Les Batinses : Patrimoine vibrant
François Tremblay
Photo : Léo Daniel Lambert
Formé à Québec il y a quelques années, le groupe Les Batinses vient de faire une entrée fracassante dans le monde de la musique traditionnelle. A la veille de sa prochaine série de concerts, nous avons fait le point avec deux membres de la formation.
Il est fort possible que les musicologues du futur considèrent cette fin de siècle comme celle du métissage. En effet, rares sont les groupes qui se contentent de ne peindre qu’une seule forme musicale. On mélange, on bidouille, on modifie, on amalgame textures et sonorités en des mélanges tout à la fois probants et improbables.

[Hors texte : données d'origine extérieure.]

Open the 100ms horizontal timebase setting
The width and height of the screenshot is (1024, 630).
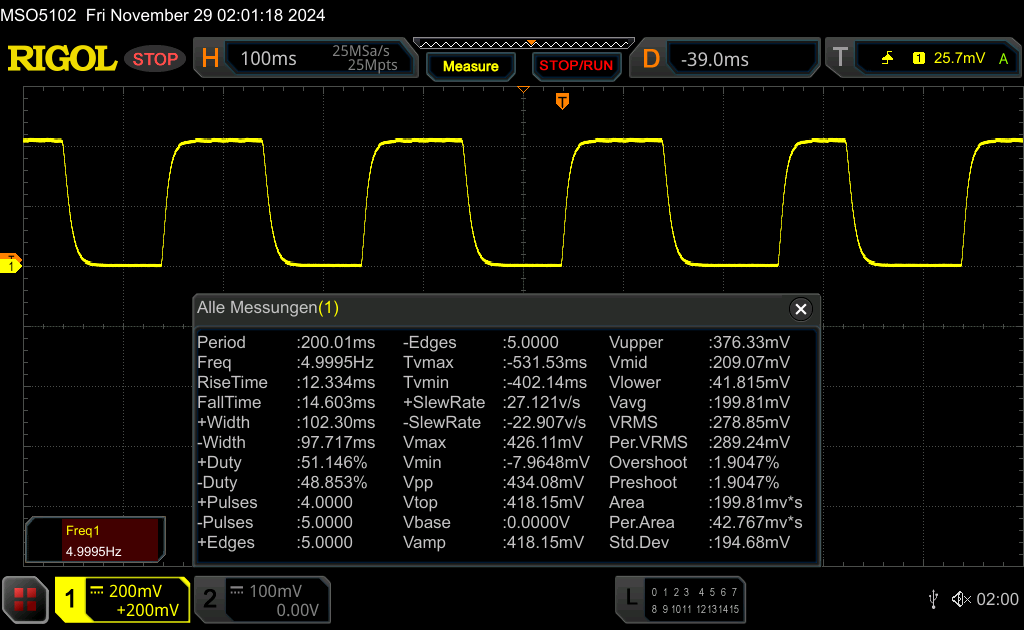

Les Batinses illustrent bien le phénomène. Le sextuor ne se contente pas de ressusciter des chansons du patrimoine, il les habille de façon résolument moderne, leur insufflant selon l’inspiration, des effluves jazz, rock et de musiques du monde. Mathieu Girard, l’un des trois pinceurs de cordes du groupe, avance l’explication suivante: «Le folklore au Québec, s’est peu à peu marginalisé depuis la Seconde Guerre mondiale et, sans qu’on se le dise ouvertement, nous nous sommes investis d’une mission: celle d’innover. Ce n’est pas évident, mais on essaie de rester à l’écoute de ce qui se passe autour de nous et puis on a tous des influences diverses, les musiques du monde, par exemple.»
C’est ainsi que Todd Picard, second pinceur de cordes, m’apprendra qu’entre dix-huit et dix-neuf ans, il ne carburait qu’au thrash et au hardcore. Ce qui nous amène à poser la question suivante: qu’est-ce qui pousse des jeunes musiciens à choisir le folklore comme base d’opération plutôt que le rock ou le ragtime? Une partie de la réponse vient du fait que trois des membres, Todd, François Morissette (troisième pinceur de cordes) et Yvon Legendre (voix, violon et accordéon) sont ethnologues de formation. Le noyau du groupe, augmenté l’année dernière du multi-percussionniste Fred Lebrasseur et de la violoniste Andrée Bilodeau, était donc déjà vendu à la cause.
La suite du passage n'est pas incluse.